Des études antérieures sur des naines blanches polluées avaient trouvé des éléments provenant de corps rocheux, notamment du calcium, de l’aluminium et du lithium. Cependant, Putirka et Xu expliquent qu’il s’agit d’éléments mineurs (qui constituent généralement une petite partie d’une roche terrestre) et que des mesures d’éléments majeurs (qui constituent une grande partie d’une roche terrestre), en particulier le silicium, sont nécessaires pour vraiment savoir quels types de roches auraient existé sur ces planètes.

En outre, Putirka et Xu déclarent que les niveaux élevés de magnésium et les faibles niveaux de silicium mesurés dans l’atmosphère des naines blanches suggèrent que les débris rocheux détectés provenaient probablement de l’intérieur des planètes – du manteau, pas de leur croûte. Certaines études antérieures sur des naines blanches polluées ont signalé des signes indiquant qu’une croûte continentale existait sur les planètes rocheuses qui tournaient autrefois autour de ces étoiles, mais Putirka et Xu n’ont trouvé aucune preuve de roches crustales. Cependant, les observations n’excluent pas complètement que les planètes aient une croûte continentale ou d’autres types de croûte. “Nous pensons que si la roche crustale existe, nous ne pouvons pas la voir, probablement parce qu’elle se produit en trop petite fraction par rapport à la masse des autres composants planétaires, comme le noyau et le manteau, pour être mesurée”, a déclaré Putirka.

Selon Xu, l’association d’un astronome et d’un géologue a été la clé pour percer les secrets cachés dans l’atmosphère des naines blanches polluées. « J’ai rencontré Keith Putirka lors d’une conférence et j’étais ravi qu’il puisse m’aider à comprendre les systèmes que j’observais. Il m’a appris la géologie et je lui ai enseigné l’astronomie, et nous avons trouvé comment donner un sens à ces mystérieux systèmes exoplanétaires.

Les résultats de la paire sont publiés dans le numéro du 2 novembre 2021 de Communication Nature.

Remarques

  1. Les méthodes de classification des roches « normales » ou existantes sont basées sur le fait que l’olivine et l’orthopyroxène sont les minéraux dominants du manteau terrestre (et des manteaux d’autres planètes rocheuses de notre système solaire). Pour de nombreuses exoplanètes, cependant, l’olivine pourrait être absente et le quartz présent, ou l’orthopyroxène pourrait être absent et la périclase est présente, et une nouvelle nomenclature de classification a donc été développée.
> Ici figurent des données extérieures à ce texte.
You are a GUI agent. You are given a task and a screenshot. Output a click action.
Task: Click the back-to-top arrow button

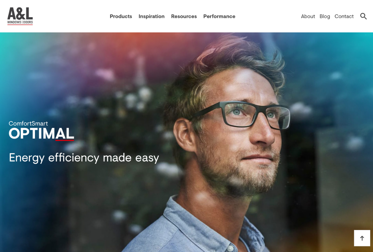coord(362,238)
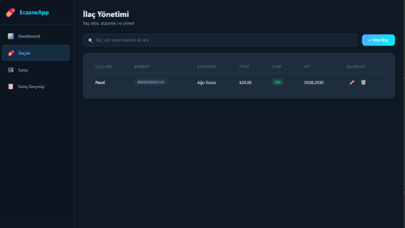Click the EczaneApp brand title
Viewport: 405px width, 228px height.
[x=34, y=12]
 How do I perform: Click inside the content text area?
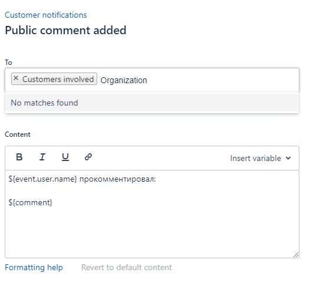click(x=152, y=214)
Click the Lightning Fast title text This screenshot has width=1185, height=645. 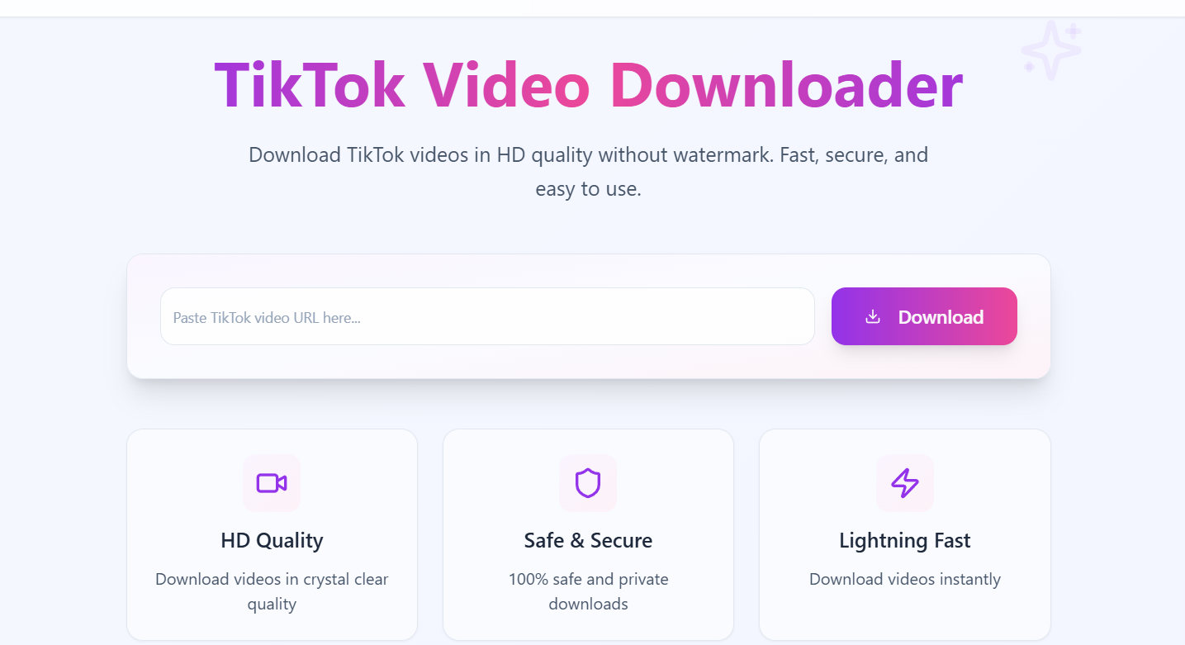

Les nouvelles classifications des types de roches proposées par Putirka et Xu comprennent : les « pyroxénites à quartz », qui contiennent chacune plus de 10 % d’orthopyroxène, de clinopyroxène et de quartz ; les « orthopyroxénites de quartz », qui contiennent plus de 10 % d’orthopyroxène et de quartz et moins de 10 % de clinopyroxène ; « dunites de périclase », qui contiennent chacune plus de 10 % de périclase et d’olivine et moins de 10 % de clinopyroxène ; « wehrlites à périclase », qui contiennent plus de 10 % chacune de périclase, d’olivine et de clinopyroxène ; et les « clinopyroxénites de périclase », qui contiennent moins de 10 % d’olivine et plus de 10 % chacun de périclase et de clinopyroxène.

Référence : « Les naines blanches polluées révèlent des types de roches du manteau exotique sur les exoplanètes de notre voisinage solaire » par Keith D. Putirka et Siyi Xu, 2 novembre 2021, Communication Nature.